Theoretically, if DT supported Ubuntu Security Noticies (USN) directly, rather than relying on CPE, this would be solvable. Ubuntu provides an OVAL feed, which is designed to assess a system. However, the SBOM would already have the package information defined in it, so I think using their OVAL feed to evaluate Ubuntu packages should work.

https://security-metadata.canonical.com/oval/

RedHat also provides OVAL along with CSRF (possibly CSAF 2.0 in the future), so adding proper support for security advisories specific to Linux distros along with information about the vulnerable packages could work using only the coordinates and/or purl defined in the bom.

[mkozina-gk-software]

Hi @stevespringett,

thanks for comment. Your idea sounds well, I had something like this in mind. Maybe it is more standalone enhancement of feature rather than bug. Thanks for considering this.

[carlturnerfs]

Can we make this also work with Debian (as opposed to just Ubuntu) packages? For example, in the case of openssl above, you might have the version string 1.1.1n-0+deb11u3 to parse.

A very naive option might be to generalize the above regex to something like ^([0-9]+:)?(.*)(-[^-]+(ubuntu|deb)[^-]+)$, but there may be smarter options!

[muellerst-hg]

Good to find this issue, which also affects me. It's a show stopper for me auditing container images based on Debian and Alpine. Even correctly detected versions result in false positives, e.g. openssl 1.1.1n-0+deb11u3 has backported fixes for most CVEs which affect 1.1.1n, but dtrack lists them as unfixed vulnerabilities.
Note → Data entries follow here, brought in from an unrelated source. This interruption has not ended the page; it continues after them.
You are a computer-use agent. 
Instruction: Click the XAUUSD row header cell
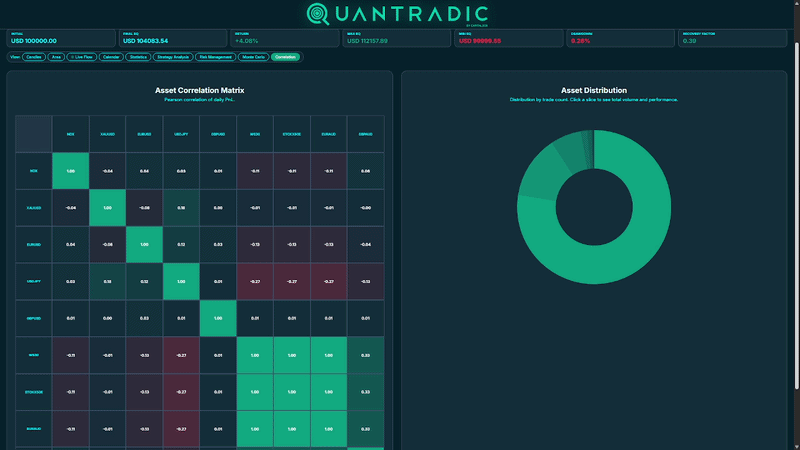(x=34, y=208)
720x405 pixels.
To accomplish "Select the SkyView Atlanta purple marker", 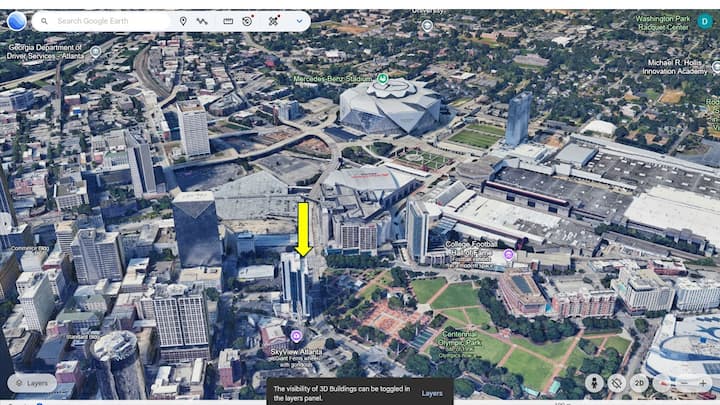I will 296,335.
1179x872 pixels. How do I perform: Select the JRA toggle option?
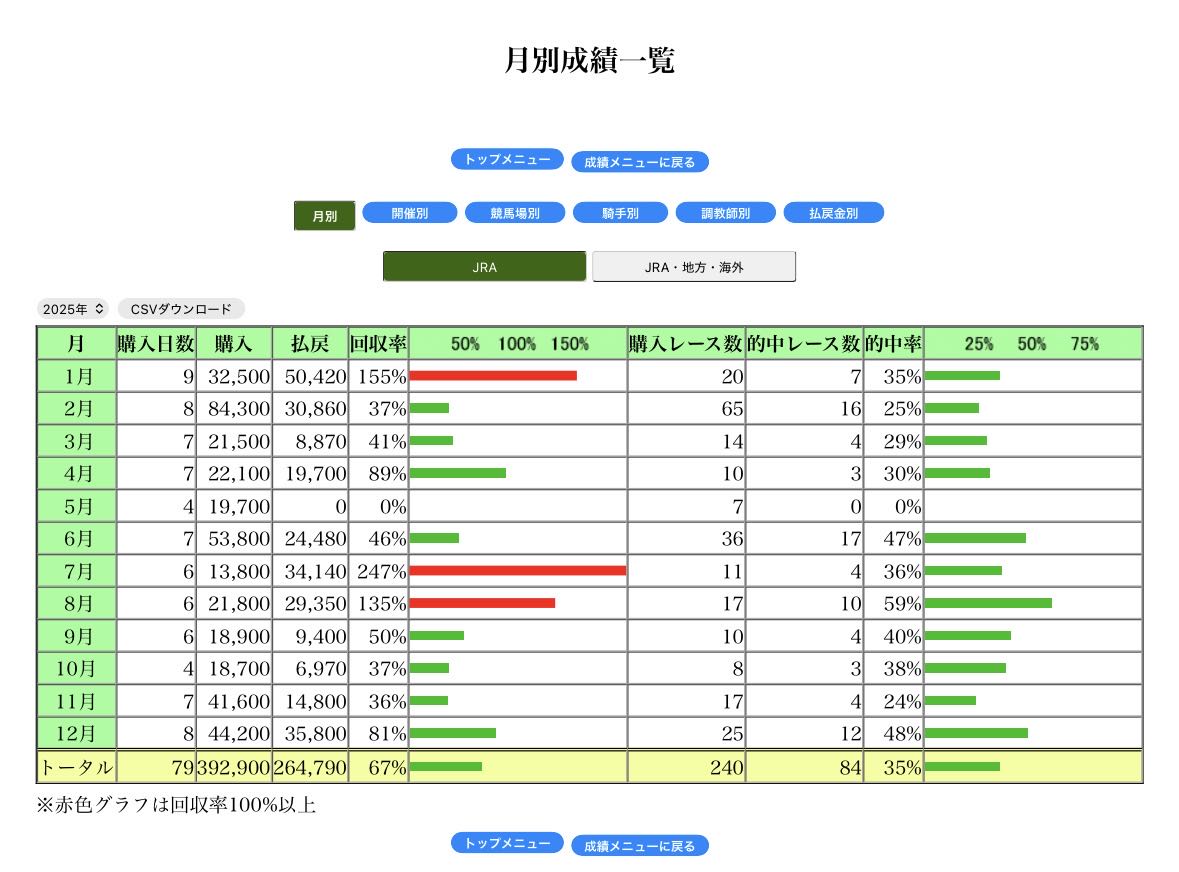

Maybe looking at how Grype solved this issue could help:

They integrate reports/sources from the most popular distro into their database: https://github.com/anchore/grype#grypes-database There are particular version_constraints for each linux distribution/release. For any CVE id in their vulnerability table, they have corresponding entries for the distro/release and a flag if the issue is fixed

sqlite> .schema vulnerability
CREATE TABLE `vulnerability` (
`pk` integer,
`id` text,
`package_name` text,
`namespace` text,
`version_constraint` text,
`version_format` text,
`cpes` text DEFAULT null,
`related_vulnerabilities` text DEFAULT null,
`fixed_in_versions` text DEFAULT null,
`fix_state` text,
`advisories` text DEFAULT null,
PRIMARY KEY (`pk`)
);


sqlite> SELECT * FROM vulnerability WHERE id='CVE-2019-1543' AND namespace LIKE '%[ubuntu](ubuntu:19.04)%';
1503117|CVE-2019-1543|openssl|ubuntu:distro:ubuntu:19.04|< 1.1.1b-1ubuntu2.2|dpkg||[{"id":"CVE-2019-1543","namespace":"nvd:cpe"}]|["1.1.1b-1ubuntu2.2"]|fixed|

[muellerst-hg]

Ubuntu 22.04 with current ruby package (ruby 1:3.0~exp1) results in 32 open CVE. However, all those CVE have been fixed in 22.04. The leading 1: in the version seems to confuse the version parser

[mulder999]

Can we make this also work with Debian (as opposed to just Ubuntu) packages? For example, in the case of openssl above, you might have the version string 1.1.1n-0+deb11u3 to parse.

A very naive option might be to generalize the above regex to something like ^([0-9]+:)?(.*)(-[^-]+(ubuntu|deb)[^-]+)$, but there may be smarter options!

Regarding Debian packages 1.1.1n-0+deb11u3 does not corresponds at all to upstream 1.1.1n, many additional patches have been applied as mentioned by @muellerst-hg.

No regexp can solve this. Unsure if there is any easy fix. Some integration with debian security-tracker might be required...

[timosur]

This is unfortunatly still an issue for us. Any recommendations on how to handle it? We are currently marking those findings as false positives. But this task is very hard to do for all of those findings.